Gender Equality In Household Management
The modern father seems very involved at first sight, with his fixed ‘daddy day’, but in practice that is often disappointing.
Stress, Chores & Your Marriage Dr. Tabitha Johnson
Because who keeps an eye on the diaper supply, is concerned about parenting issues and realizes that the daycare center must be canceled for the holiday period, or that the vacuum needs some replacing with the best handheld vacuum?
It is still often the woman who pays for this unpaid work. Dutch women spend 4 hours and 14 minutes on unpaid work every day, such as taking care of children and doing household chores, according to figures from the Organization for Economic Cooperation and Development (OECD). Men spend 2 hours and 25 minutes on it every day.
“Equal relationships suddenly become traditional as soon as children come,”notes psychologist Darcy Lockman in her controversial new book All the Rage: Mothers, Fathers, and the Myth of Equal Partnership.
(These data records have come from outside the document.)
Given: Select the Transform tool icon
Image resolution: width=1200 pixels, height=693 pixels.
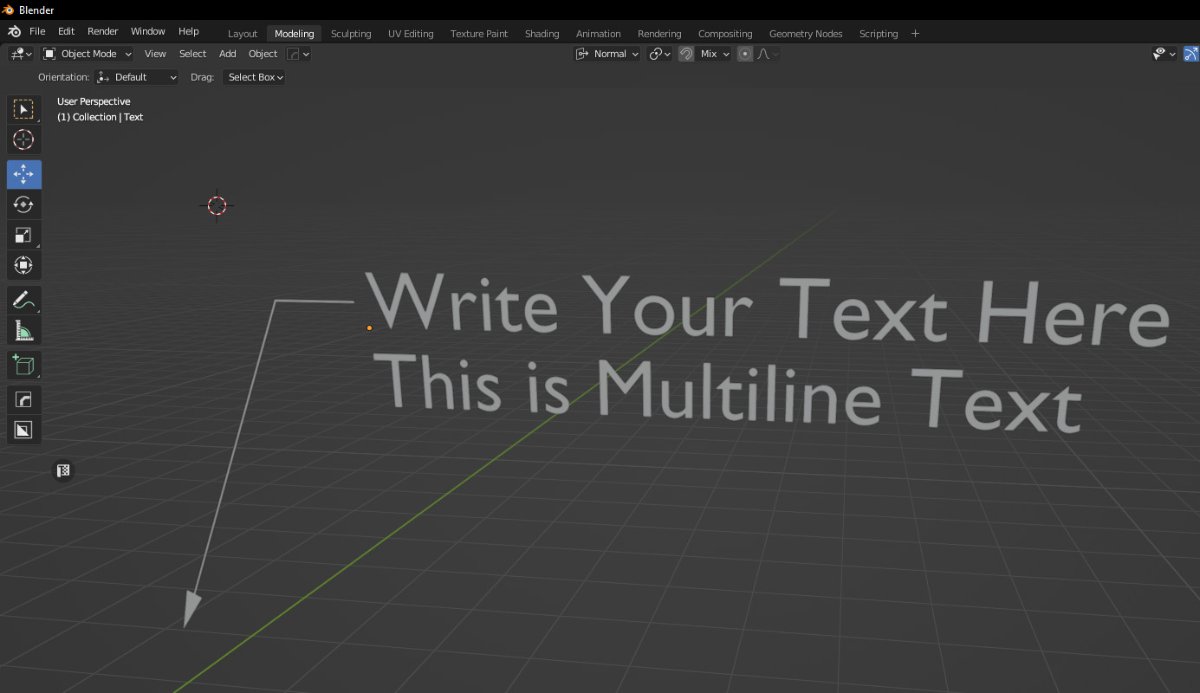Looking at the screenshot, I should click(24, 265).
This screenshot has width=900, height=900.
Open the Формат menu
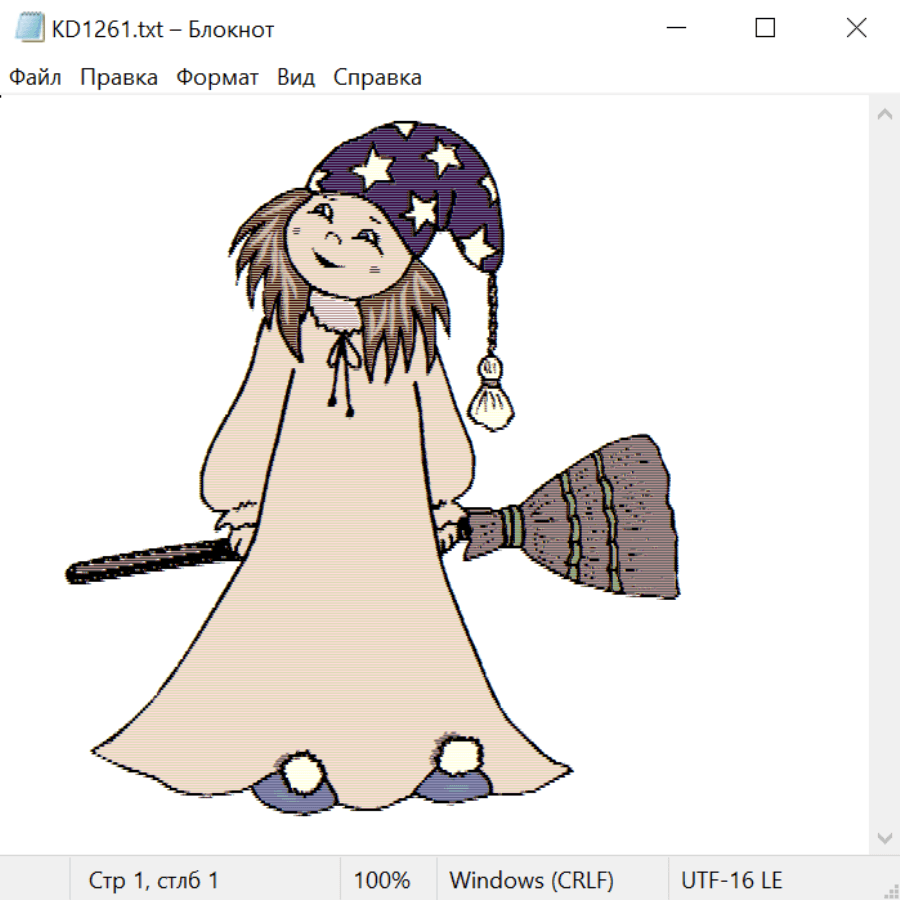[217, 78]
She was annoyed by her own husband who thought he was entitled to “blow off steam” in the gym after work, instead of helping her with the baby. She decided to investigate the skewed distribution and interviewed experts and fifty American women, who often turned out to be resentful in silence towards their inconspicuous spouses.
This is not a problem in the relational sphere or complaining of women, says Lockman. “The division of labor between modern parents at home is one of the most important gender problems of our time.” The lead that young women have over men – they are often better educated and receive a higher salary from their first employer – changes into a backlog when they become mothers.
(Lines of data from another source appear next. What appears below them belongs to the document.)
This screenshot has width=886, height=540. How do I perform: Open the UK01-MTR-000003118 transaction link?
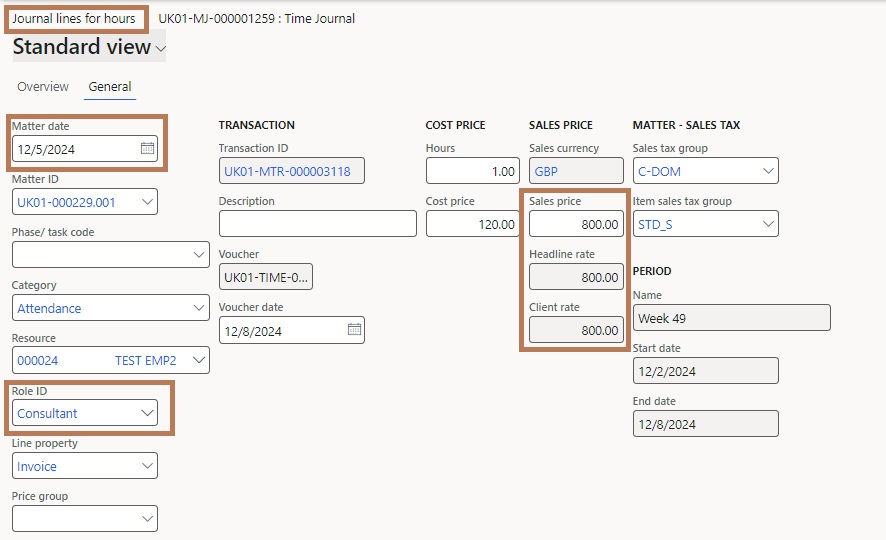[287, 171]
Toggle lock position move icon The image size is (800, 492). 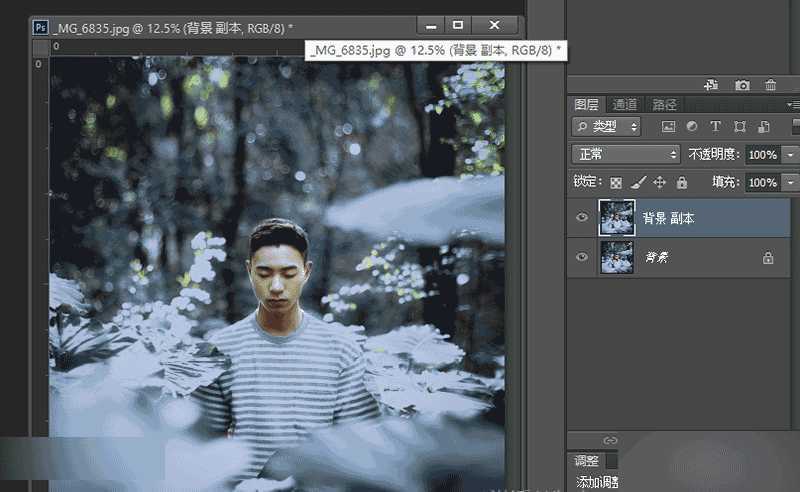[x=660, y=182]
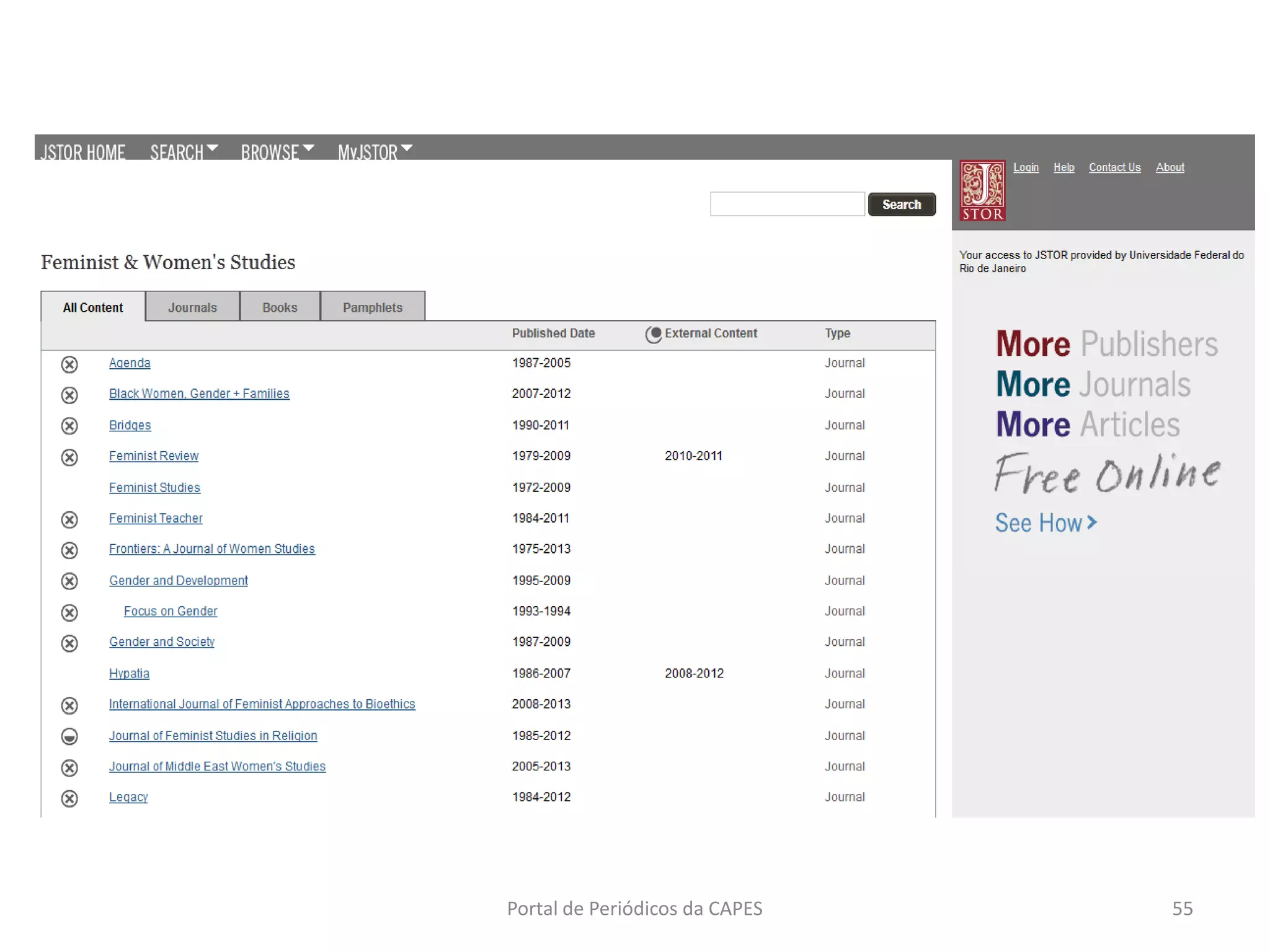The height and width of the screenshot is (952, 1270).
Task: Open the Hypatia journal link
Action: pyautogui.click(x=129, y=673)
Why are women still often the manager of the family, even though so many more work outside the home? This is evident from the beliefs we hold about what a good mother is. Research shows, for example, that Dutch people think that women can take better care of young children than men. ‘And we don’t like more than three days of daycare. You often have no children to take them to the day care center, you often hear. While in Belgium five days of care is normal. ‘
Remarkably, the division of tasks in the home is in many cases, not a conscious choice. The Our Money from the Social Cultural Planning Office (SCP) study shows that only one in four couples talk about this during pregnancy.
The family is like running a business, you often hear. Isn’t it just logical that the woman does more at home if the man works more and brings in more money? Yet the household burden does not appear to be a purely rational economic assessment.
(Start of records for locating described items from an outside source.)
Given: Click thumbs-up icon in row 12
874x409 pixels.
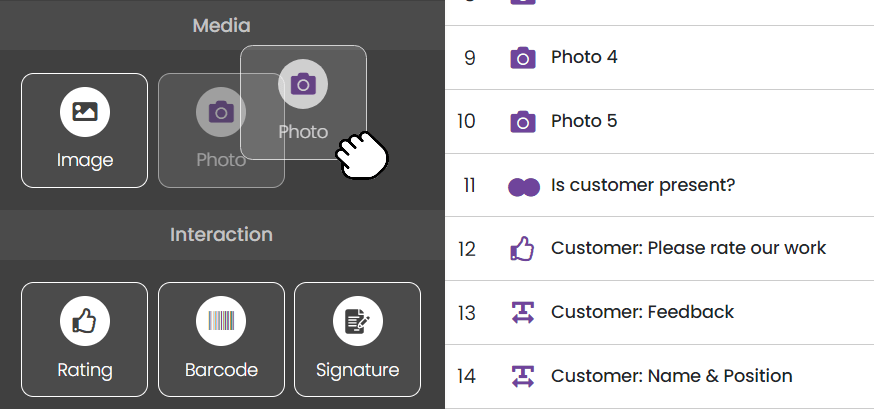Looking at the screenshot, I should point(522,249).
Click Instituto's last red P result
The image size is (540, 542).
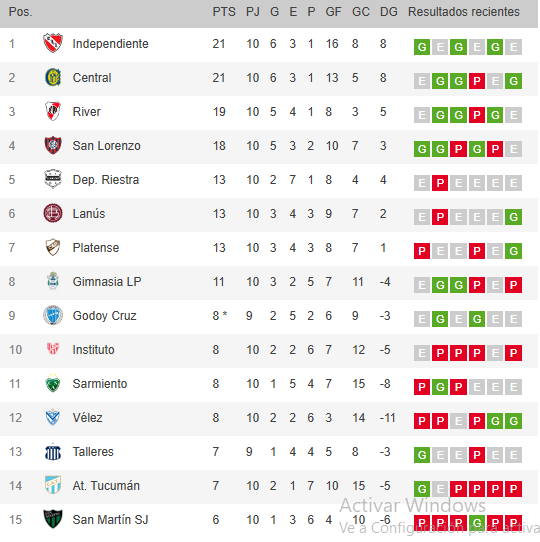[513, 353]
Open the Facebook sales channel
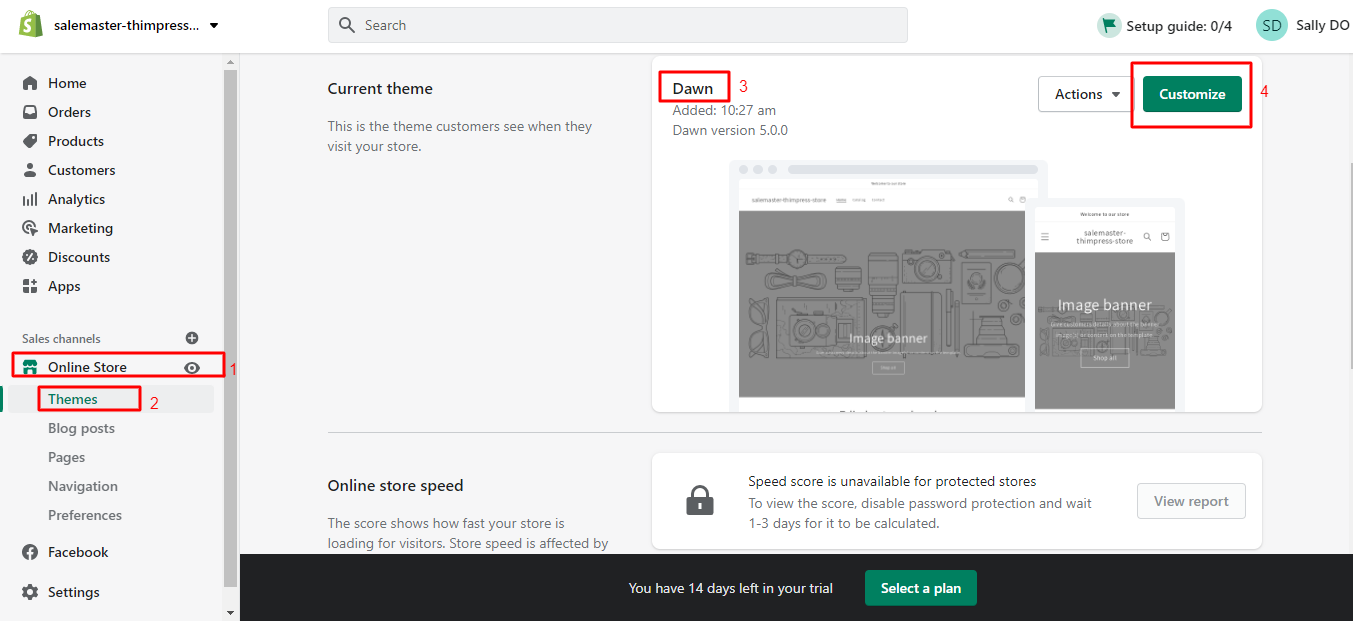Screen dimensions: 1353x621 [x=76, y=551]
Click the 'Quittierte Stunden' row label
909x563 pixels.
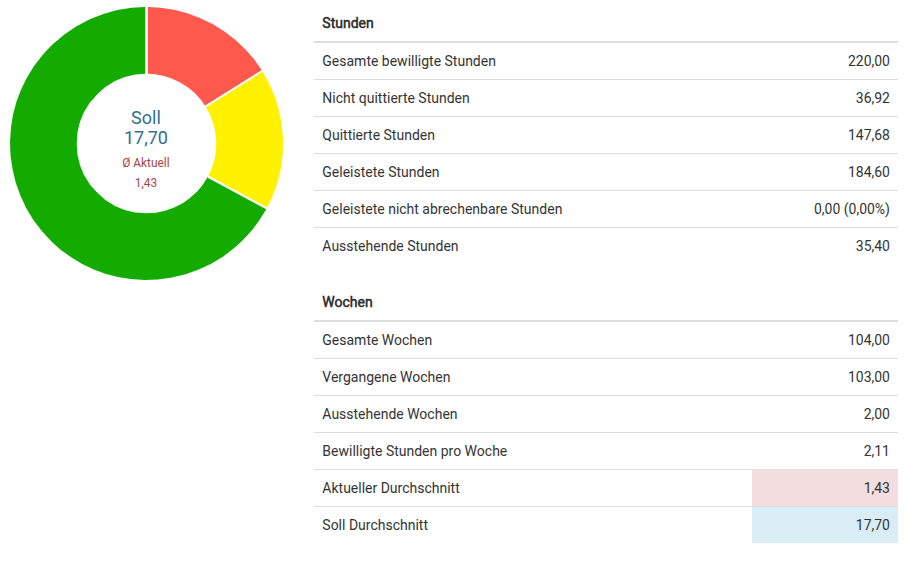click(378, 135)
In families where the woman is the breadwinner, the distribution of household and care is more equal than in families where the man earns the most, but still not the same. The idea that the family member with a better job can ‘force’ the other person to take on more tasks at home, is not the other way around. “It shows how deep those gender beliefs are,” says van der Lippe.
And then biology comes into play. We tend to think that women are better at arranging and caring. “It is no longer acceptable to say nowadays: the woman should stay at home,” says Darcy Lockman. ‘Instead, it is said that a woman can do everything she wants, but when it comes down to it, she chooses to be at home with the children. Patriarchy continues, but with this sauce of freedom of choice over it. It’s supposedly not sexism, it’s biology. ” While this is about learned behavior. Lockman: “You become good at what you often have to do.”
Above all, let’s not forget that the father is also a victim of this traditional division of roles. ‘Men who want to work less and want to worry more are being opposed. Belgian research into parents in sixteen European countries shows that fathers receive less support from their employer and that friends think they are just a little ‘, says Esther de Jong of Atria.
If a man breaks his gender role and stays at home with the children, he loses twice: his status as breadwinner and he starts doing less valued work. “The focus has always been on more working women, understandable, but at the same time we must start appreciating those important care tasks,” says De Jong.
So the solution is not only with specific couples who have to adjust their behavior. We as a society must start to think differently about care tasks, work and gender norms.